Strengths: This paper suggested several approaches to approximate complicate dynamical systems by combination of simple linear systems, the claims and propositions regarding the approximation accuracy are well developed and supported by the numerical simulations. In the broad sense, these approaches are examples of identifying complicated systems by combination of simple systems with reasonable accuracy, which, as claimed by the author, might improve the computation efficiency.

Weaknesses: To well motivate the approach of system identification with combination of linear systems. The LDStack, the RNN structure proposed in the paper, is supposed to: 1) have as rich expressive power as ordinary RNNs; 2) have some advantages over ordinary RNNs in some aspects such as computational complexity, dimension of parameter space, etc. In this paper, 1) is theoretically and numerically supported, while 2) is not seen from the numerical experiments. To be specific, one of the motivation of such approach is the high computational efficiency of training SIMO LDS for long sequence data. However, in the experiments there is no comparison between LDStack and ordinary RNNs regarding computation efficiency, possibly with dependency on the length of the sequence data.

Correctness: yes

Clarity: Theoretical part: well written with a few minor typos and problems Algorithm part: Overall good but would be better with more details on the implementation of the LDStack: explicit parameterization and the gradients. Experiment: see Weaknesses.

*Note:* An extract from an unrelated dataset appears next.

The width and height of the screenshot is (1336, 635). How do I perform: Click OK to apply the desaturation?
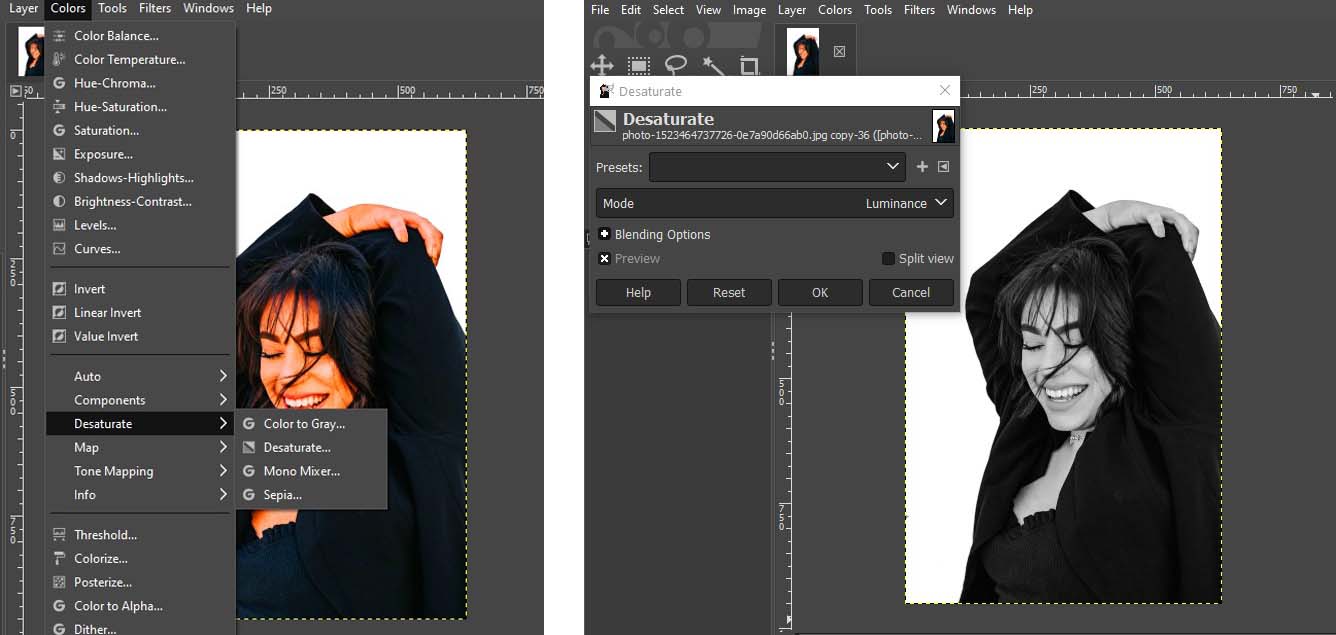point(820,292)
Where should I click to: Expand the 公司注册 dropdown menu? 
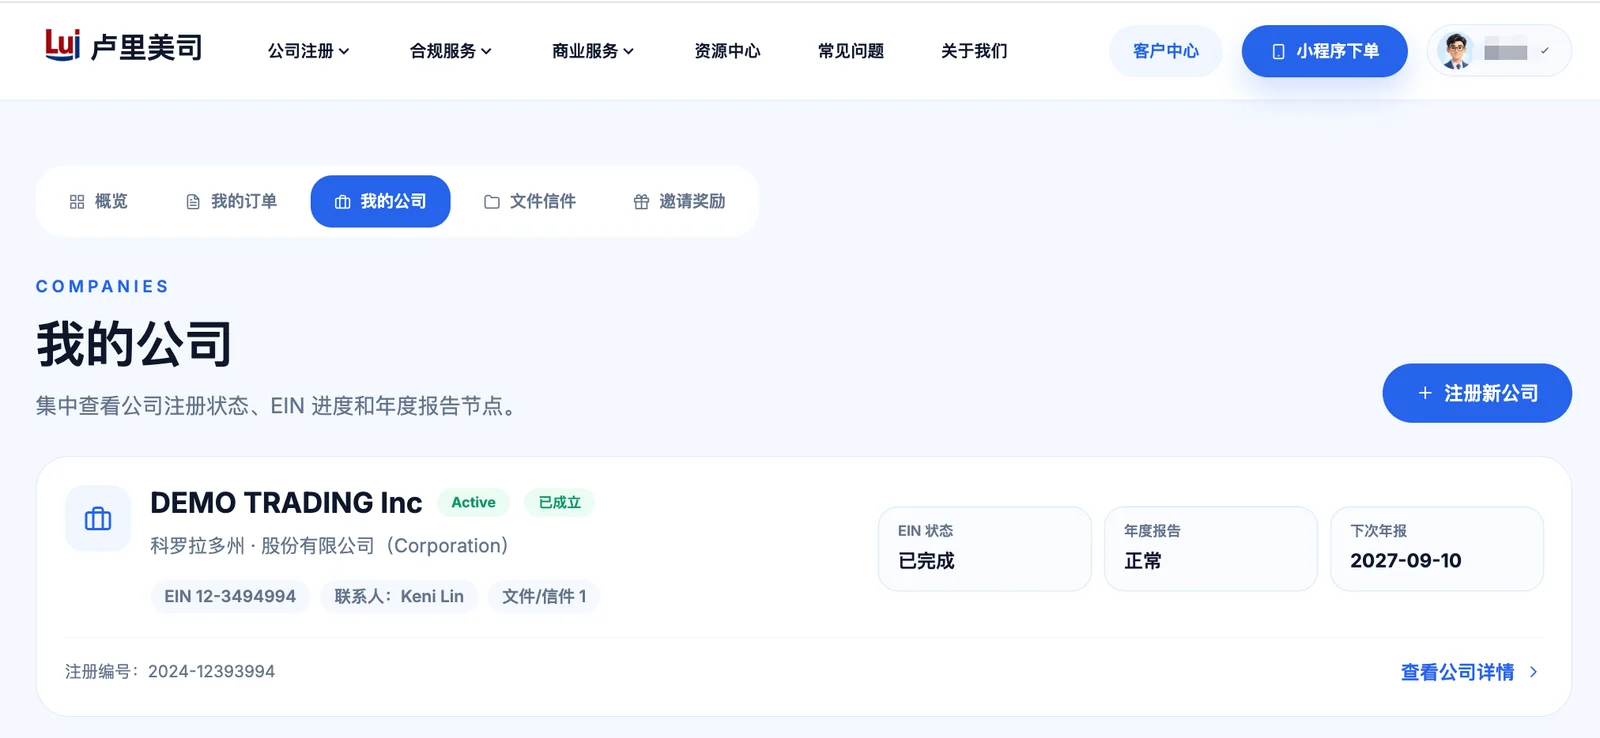[x=308, y=51]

Relation to Prior Work: yes

Reproducibility: Yes

Additional Feedback: typos: 1. line 109, C is missing in the canonical form; e_n, e_2 shoud be e_n(\lambda), e_2(\lambda). 2. line 124 Lemma 2, A is required to have the canonical form. The section 2.2 didn't explicitly specify that. 3. Typos in Figure 1. the state transition and output equations. Comments: 1. line 170 Lemma 3, there is the degenerate case where A has repeated eigenvalues, which is not considered here (actually the reachablity prevents this case, but it is possible to have two eigenvalues close to each other, does that causes any numerical issues?) 2. line 461 in supplement, the proof only consider the case when A is normal, which is insufficient.